▼

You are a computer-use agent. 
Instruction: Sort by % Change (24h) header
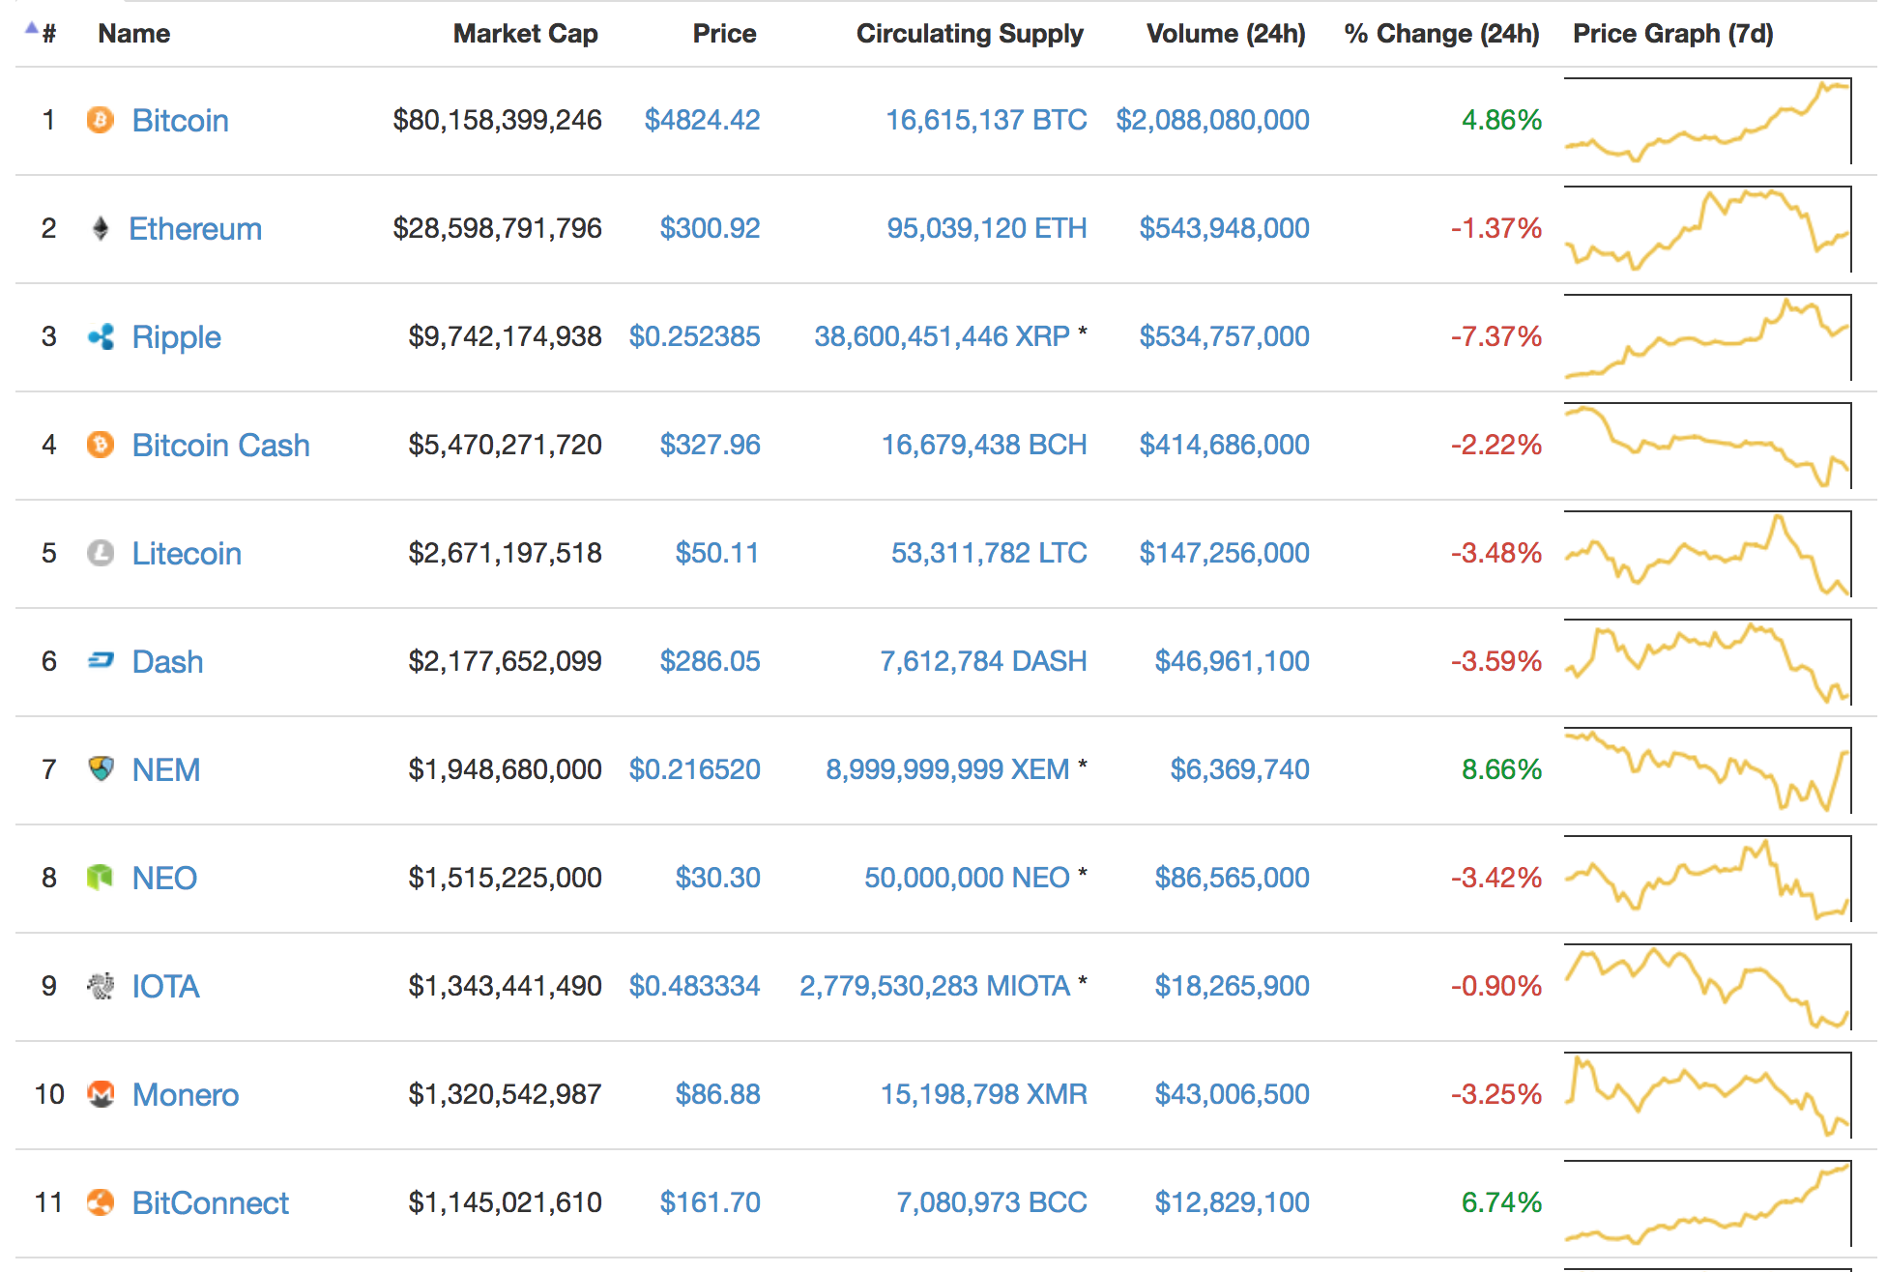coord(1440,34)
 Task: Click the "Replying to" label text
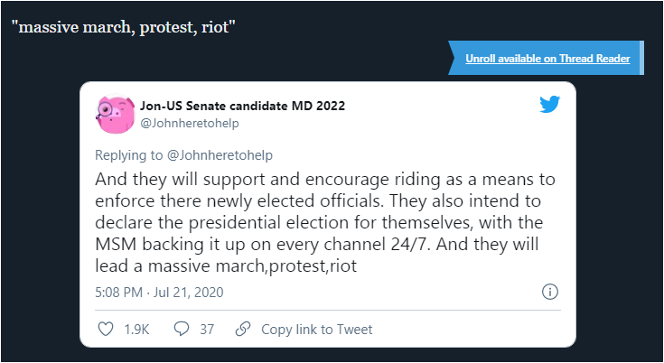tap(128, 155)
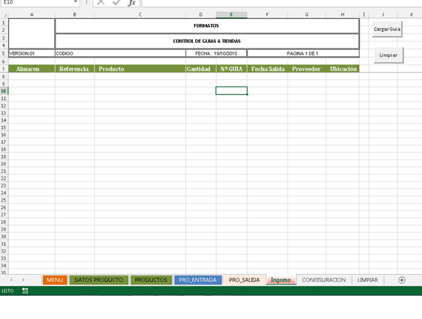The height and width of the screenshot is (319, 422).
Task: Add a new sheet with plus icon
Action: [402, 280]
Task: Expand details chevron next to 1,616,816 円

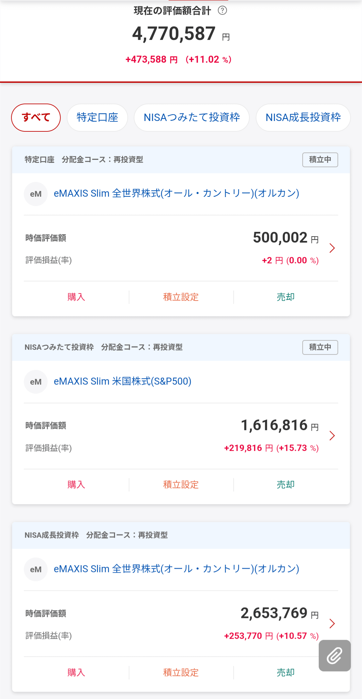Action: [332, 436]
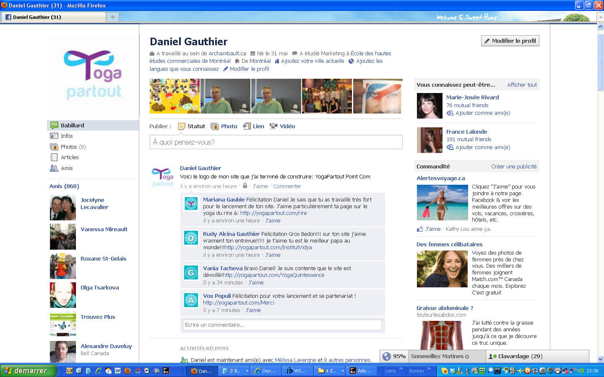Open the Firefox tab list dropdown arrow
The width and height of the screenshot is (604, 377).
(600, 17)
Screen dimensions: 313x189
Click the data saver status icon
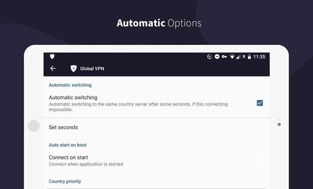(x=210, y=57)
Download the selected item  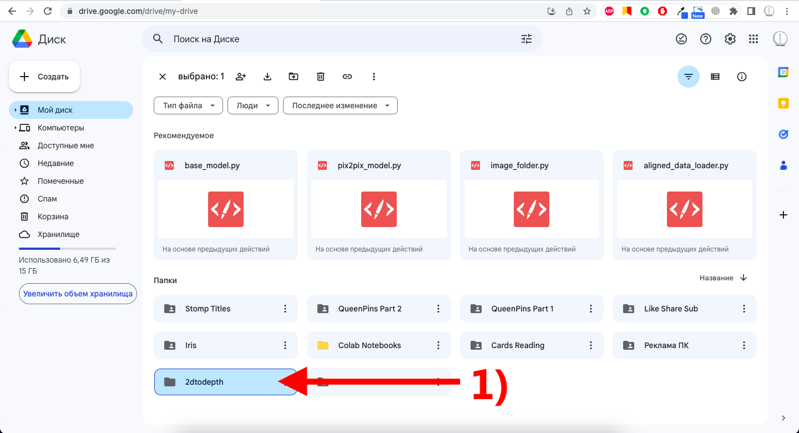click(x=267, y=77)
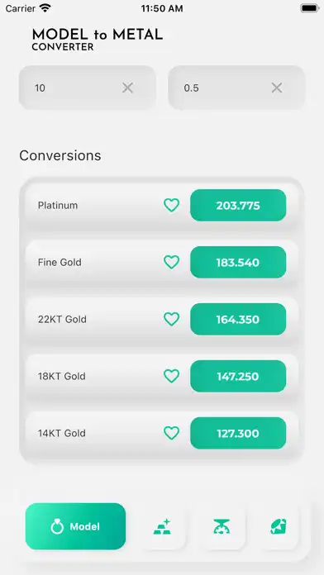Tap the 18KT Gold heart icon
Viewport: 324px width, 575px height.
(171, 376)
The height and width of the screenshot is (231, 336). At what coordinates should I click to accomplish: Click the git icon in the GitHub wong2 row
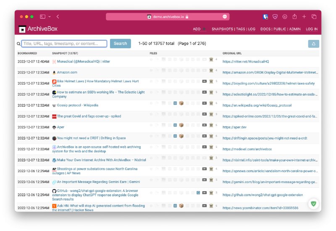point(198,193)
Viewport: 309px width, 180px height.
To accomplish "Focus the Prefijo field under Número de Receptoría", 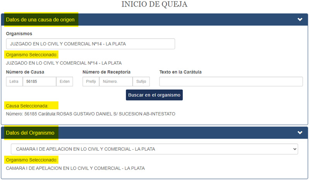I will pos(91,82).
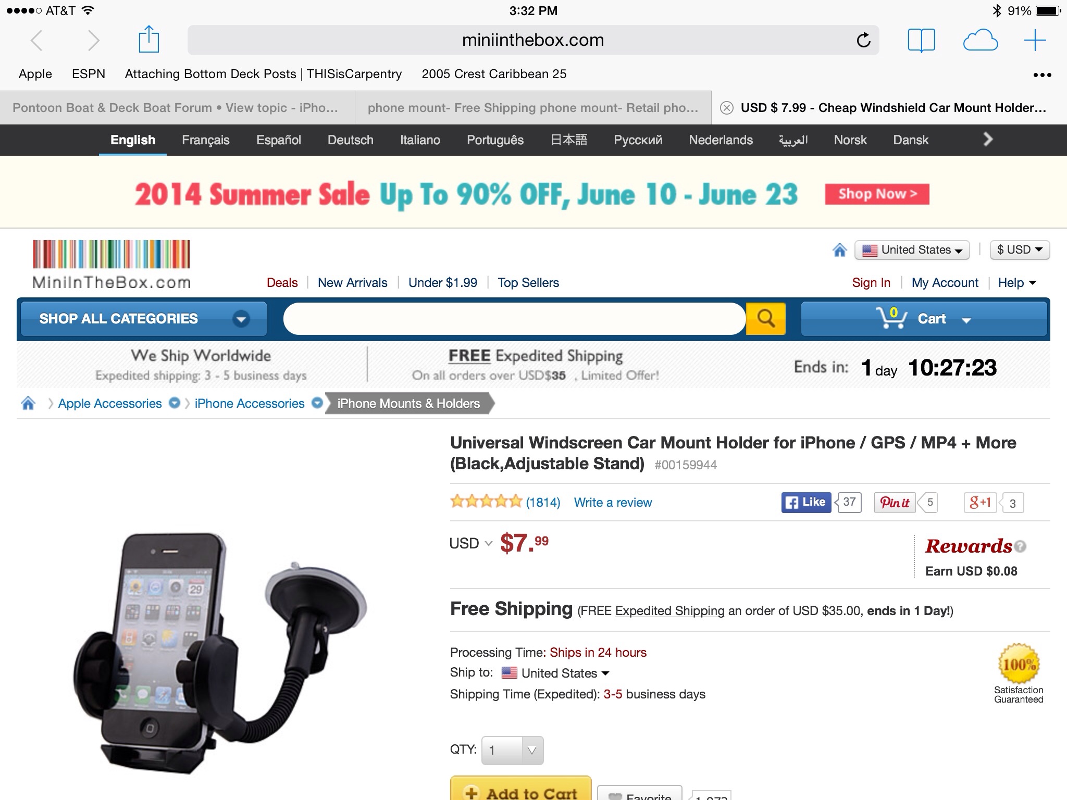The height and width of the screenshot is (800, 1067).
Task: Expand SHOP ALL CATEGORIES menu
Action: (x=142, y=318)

▲

Task directions:
Using the data above, set down each line from the line with "The height and width of the screenshot is (231, 336)." to the line with "Viewport: 309px width, 180px height." exactly, both ends included, and leave the pictures behind. Nothing else belongs.

Task solution:
The height and width of the screenshot is (231, 336). At what coordinates should I click to accomplish: Click the git icon in the GitHub wong2 row
point(198,193)
Viewport: 309px width, 180px height.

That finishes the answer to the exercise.